L’Agcom (Autorità per le Garanzie nelle comunicazioni) ha denunciato le affermazioni diffamanti del ministro Di Maio, apertamente spaventata dall’idea di poter estromettere l’Ordine dei Giornalisti, considerato dai pentastellati un potere forte da distruggere.
L’attacco alla stampa
L’attacco alla stampa, il fenomeno delle fake news, i governi che utilizzano i social network per accreditarsi consensi, la disinformazione, la povertà di cultura e, ancora peggio, la repressione che porta infine alla morte, fanno parte di un fenomeno di portata mondiale che travolge da decenni gli stati orientali e, come un’onda propagatrice, raggiunge l’Occidente, fucina di raziocinio, di giustizia, terra natia dell’Illuminismo, madre patria della filosofia etica, morale, campo di battaglia fervente in cui, a colpi di parole e baionette, si è cercato di lottare al fine di giungere a questo punto. Che diventa punto di non ritorno se la tecnologia e la post-modernità riduce tutti gli esseri umani a vasi vuoti da riempire con la prima notizia più appetibile. Che sia vera o meno poco importa. E la situazione peggiora oltre modo quando, a capo dello Stato, vi sono sistemi che non cercano di tutelare la trasparenza dell’informazione, la chiarezza della notizia, la giustizia, ma si muove per populismi, per dati scontati e non certi. Il consenso aumenta da parte di un cittadino che non solo ignora la realtà dei fatti ma, da un certo punto, non è più in grado di discernere la realtà effettuale.

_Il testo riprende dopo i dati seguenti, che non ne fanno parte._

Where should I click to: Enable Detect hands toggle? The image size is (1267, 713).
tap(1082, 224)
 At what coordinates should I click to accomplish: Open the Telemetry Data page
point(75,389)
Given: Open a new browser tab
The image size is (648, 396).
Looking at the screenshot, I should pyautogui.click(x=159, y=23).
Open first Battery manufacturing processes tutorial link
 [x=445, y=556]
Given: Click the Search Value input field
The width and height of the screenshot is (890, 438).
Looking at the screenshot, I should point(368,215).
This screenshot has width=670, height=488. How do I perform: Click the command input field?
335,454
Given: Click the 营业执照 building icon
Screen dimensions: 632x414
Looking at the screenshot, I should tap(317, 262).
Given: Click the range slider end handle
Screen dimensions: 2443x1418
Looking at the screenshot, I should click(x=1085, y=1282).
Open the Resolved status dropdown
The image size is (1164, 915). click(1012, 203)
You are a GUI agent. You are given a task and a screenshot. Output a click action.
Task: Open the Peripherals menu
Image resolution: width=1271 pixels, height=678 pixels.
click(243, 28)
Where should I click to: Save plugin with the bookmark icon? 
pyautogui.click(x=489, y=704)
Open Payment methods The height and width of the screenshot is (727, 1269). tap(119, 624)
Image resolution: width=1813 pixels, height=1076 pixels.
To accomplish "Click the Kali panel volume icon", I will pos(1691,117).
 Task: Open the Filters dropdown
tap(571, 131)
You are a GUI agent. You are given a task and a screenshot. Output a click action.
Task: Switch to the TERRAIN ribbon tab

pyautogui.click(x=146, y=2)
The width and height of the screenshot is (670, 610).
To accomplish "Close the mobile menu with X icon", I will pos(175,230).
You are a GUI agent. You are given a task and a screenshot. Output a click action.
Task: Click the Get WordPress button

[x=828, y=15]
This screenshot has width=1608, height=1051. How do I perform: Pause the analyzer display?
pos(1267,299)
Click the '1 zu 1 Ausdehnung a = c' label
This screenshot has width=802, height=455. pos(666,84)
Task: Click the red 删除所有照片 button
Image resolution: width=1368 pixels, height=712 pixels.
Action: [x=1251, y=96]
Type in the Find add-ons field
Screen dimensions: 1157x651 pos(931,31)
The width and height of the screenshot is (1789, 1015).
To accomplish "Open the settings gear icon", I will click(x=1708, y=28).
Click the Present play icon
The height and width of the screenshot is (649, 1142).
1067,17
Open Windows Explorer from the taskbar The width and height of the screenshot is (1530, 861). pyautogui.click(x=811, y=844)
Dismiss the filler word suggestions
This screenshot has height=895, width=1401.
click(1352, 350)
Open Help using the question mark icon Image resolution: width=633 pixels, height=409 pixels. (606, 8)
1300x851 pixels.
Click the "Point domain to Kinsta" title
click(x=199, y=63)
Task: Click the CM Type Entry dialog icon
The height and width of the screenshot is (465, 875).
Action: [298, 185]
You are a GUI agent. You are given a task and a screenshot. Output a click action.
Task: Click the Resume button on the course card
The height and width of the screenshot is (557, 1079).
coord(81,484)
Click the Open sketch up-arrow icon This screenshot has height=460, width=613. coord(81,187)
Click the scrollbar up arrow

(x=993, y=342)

Mettere nello stesso grande calderone il caso Khashoggi, i governi populisti e, dall’altra parte, le colpe senza redenzione di chi non si pone domande ma accetta tutte le risposte, ha l’unica funzione di vedere un fenomeno a 360°. La guerra è aperta. Come scriveva Jamal Khashoggi, soffriamo di malgoverno e sottocultura, l’unico modo per superare lo stallo è creare un centro internazionale, trasversale, isolato dall’influenza dei governi, al fine di risolvere i problemi strutturali. Si riferiva all’Arabia Saudita ma, ad oggi, sono parole che possono riferirsi a qualunque altro Stato in cui non vige la totale libertà di stampa.